** Task **
Everything from the first line of the material below through the line containing "Task: Select the 915회 round cell" is to be printed exactly, and nothing more.

** Records for this exercise **
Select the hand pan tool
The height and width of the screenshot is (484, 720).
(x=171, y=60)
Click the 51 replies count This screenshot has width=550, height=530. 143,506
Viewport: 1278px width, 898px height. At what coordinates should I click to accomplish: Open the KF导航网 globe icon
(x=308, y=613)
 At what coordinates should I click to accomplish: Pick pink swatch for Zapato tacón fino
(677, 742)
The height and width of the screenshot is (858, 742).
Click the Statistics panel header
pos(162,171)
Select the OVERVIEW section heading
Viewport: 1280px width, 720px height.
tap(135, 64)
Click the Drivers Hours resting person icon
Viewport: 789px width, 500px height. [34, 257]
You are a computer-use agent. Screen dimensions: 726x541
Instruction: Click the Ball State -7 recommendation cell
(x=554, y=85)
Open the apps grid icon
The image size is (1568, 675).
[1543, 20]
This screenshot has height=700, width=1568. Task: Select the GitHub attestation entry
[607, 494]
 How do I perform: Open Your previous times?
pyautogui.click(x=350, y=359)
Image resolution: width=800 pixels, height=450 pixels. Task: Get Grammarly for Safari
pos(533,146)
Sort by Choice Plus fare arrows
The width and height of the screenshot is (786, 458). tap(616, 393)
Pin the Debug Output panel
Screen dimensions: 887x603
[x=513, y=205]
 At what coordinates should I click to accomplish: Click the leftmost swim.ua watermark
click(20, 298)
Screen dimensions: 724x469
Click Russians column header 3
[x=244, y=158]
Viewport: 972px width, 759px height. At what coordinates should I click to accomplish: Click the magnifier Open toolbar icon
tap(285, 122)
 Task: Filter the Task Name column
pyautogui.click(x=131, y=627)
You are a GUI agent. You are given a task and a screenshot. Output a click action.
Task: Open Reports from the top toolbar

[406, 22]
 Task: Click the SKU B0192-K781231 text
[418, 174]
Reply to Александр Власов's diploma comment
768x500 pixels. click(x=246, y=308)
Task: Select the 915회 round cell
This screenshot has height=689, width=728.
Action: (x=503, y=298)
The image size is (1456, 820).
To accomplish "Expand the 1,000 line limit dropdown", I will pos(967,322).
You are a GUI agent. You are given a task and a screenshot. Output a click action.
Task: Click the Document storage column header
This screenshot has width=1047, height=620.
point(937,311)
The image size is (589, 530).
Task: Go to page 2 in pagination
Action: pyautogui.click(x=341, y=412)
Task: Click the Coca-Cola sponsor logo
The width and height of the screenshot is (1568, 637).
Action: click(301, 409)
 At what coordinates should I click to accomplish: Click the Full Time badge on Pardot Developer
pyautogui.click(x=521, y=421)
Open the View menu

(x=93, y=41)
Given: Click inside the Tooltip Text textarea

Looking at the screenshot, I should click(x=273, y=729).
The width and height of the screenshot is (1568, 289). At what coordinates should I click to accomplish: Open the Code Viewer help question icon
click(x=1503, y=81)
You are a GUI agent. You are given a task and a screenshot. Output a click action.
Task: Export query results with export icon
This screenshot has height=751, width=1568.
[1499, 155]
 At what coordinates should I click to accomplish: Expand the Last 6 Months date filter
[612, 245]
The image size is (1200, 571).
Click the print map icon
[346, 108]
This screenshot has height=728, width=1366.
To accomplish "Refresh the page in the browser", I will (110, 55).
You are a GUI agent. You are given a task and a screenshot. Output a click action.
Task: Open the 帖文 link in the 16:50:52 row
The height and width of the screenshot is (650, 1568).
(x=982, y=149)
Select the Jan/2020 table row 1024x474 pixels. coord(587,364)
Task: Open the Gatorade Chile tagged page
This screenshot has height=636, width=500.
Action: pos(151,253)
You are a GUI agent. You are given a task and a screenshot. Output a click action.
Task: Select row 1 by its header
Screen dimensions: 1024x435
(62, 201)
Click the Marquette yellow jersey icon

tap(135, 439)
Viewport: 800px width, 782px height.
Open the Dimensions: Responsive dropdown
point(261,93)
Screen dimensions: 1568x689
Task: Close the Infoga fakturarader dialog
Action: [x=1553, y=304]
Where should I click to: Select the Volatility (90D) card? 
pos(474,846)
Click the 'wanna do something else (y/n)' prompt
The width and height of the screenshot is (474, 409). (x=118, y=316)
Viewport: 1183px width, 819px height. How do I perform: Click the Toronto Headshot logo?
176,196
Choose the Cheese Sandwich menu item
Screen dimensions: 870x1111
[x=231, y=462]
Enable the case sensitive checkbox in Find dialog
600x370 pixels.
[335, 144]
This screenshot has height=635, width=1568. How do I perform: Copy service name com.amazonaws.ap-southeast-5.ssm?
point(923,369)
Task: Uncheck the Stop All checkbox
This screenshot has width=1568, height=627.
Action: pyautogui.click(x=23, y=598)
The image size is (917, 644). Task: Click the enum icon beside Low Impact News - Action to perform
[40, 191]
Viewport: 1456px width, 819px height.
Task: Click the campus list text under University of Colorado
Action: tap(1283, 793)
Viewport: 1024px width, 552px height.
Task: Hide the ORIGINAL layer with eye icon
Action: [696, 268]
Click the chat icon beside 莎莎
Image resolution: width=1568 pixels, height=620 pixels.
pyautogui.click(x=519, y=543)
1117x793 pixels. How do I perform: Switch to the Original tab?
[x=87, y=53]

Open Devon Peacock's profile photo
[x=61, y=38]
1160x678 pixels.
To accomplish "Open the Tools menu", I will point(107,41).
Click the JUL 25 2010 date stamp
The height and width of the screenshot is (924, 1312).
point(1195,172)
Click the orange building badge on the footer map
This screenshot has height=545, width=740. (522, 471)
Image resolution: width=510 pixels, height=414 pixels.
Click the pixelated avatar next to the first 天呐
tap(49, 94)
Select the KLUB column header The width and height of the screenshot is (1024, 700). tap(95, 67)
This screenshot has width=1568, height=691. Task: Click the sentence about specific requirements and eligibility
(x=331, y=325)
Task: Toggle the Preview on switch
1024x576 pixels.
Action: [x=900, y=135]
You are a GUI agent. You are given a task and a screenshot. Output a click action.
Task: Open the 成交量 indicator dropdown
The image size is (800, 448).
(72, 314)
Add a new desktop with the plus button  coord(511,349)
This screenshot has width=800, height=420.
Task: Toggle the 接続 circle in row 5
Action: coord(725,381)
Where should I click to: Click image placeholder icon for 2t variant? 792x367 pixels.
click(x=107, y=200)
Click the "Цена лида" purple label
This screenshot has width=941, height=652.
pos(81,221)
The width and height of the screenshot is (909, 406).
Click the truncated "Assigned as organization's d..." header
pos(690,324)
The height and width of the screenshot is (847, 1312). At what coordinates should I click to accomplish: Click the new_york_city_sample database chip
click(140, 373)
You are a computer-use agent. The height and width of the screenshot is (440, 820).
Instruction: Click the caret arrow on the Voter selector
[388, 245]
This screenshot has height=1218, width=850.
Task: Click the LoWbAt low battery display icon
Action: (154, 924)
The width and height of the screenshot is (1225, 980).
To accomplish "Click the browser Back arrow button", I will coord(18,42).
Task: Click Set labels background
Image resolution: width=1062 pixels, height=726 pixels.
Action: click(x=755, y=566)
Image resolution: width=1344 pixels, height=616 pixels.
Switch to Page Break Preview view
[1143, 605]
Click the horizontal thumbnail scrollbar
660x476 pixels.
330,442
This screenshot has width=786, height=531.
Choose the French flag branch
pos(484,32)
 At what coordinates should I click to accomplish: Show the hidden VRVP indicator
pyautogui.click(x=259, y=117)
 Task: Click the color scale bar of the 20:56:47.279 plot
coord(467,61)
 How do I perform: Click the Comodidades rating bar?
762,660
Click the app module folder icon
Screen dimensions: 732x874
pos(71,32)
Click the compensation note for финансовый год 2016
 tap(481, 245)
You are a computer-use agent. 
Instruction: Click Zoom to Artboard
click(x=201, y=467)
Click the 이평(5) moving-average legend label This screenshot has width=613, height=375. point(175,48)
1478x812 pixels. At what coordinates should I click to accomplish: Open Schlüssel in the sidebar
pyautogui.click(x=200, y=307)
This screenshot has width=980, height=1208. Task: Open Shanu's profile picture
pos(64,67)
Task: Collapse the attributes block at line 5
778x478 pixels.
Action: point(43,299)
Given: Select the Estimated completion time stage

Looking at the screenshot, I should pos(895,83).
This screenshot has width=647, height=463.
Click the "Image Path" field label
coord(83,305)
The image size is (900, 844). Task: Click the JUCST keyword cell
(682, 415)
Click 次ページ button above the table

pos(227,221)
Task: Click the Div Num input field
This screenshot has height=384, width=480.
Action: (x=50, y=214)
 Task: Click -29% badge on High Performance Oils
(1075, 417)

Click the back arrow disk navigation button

** Response area **
Select the hand pan tool
The height and width of the screenshot is (484, 720).
(x=171, y=60)
Click the 51 replies count This screenshot has width=550, height=530. 143,506
Viewport: 1278px width, 898px height. At what coordinates should I click to accomplish: Open the KF导航网 globe icon
(x=308, y=613)
 At what coordinates should I click to accomplish: Pick pink swatch for Zapato tacón fino
(677, 742)
The height and width of the screenshot is (858, 742).
Click the Statistics panel header
pos(162,171)
Select the OVERVIEW section heading
Viewport: 1280px width, 720px height.
tap(135, 64)
Click the Drivers Hours resting person icon
Viewport: 789px width, 500px height. [34, 257]
You are a computer-use agent. Screen dimensions: 726x541
Instruction: Click the Ball State -7 recommendation cell
(x=554, y=85)
Open the apps grid icon
The image size is (1568, 675).
[1543, 20]
This screenshot has height=700, width=1568. Task: Select the GitHub attestation entry
[607, 494]
 How do I perform: Open Your previous times?
pyautogui.click(x=350, y=359)
Image resolution: width=800 pixels, height=450 pixels. Task: Get Grammarly for Safari
pos(533,146)
Sort by Choice Plus fare arrows
The width and height of the screenshot is (786, 458). tap(616, 393)
Pin the Debug Output panel
Screen dimensions: 887x603
[x=513, y=205]
 At what coordinates should I click to accomplish: Click the leftmost swim.ua watermark
click(20, 298)
Screen dimensions: 724x469
Click Russians column header 3
[x=244, y=158]
Viewport: 972px width, 759px height. At what coordinates should I click to accomplish: Click the magnifier Open toolbar icon
tap(285, 122)
 Task: Filter the Task Name column
pyautogui.click(x=131, y=627)
You are a GUI agent. You are given a task and a screenshot. Output a click action.
Task: Open Reports from the top toolbar

[406, 22]
 Task: Click the SKU B0192-K781231 text
[418, 174]
Reply to Александр Власов's diploma comment
768x500 pixels. click(x=246, y=308)
Task: Select the 915회 round cell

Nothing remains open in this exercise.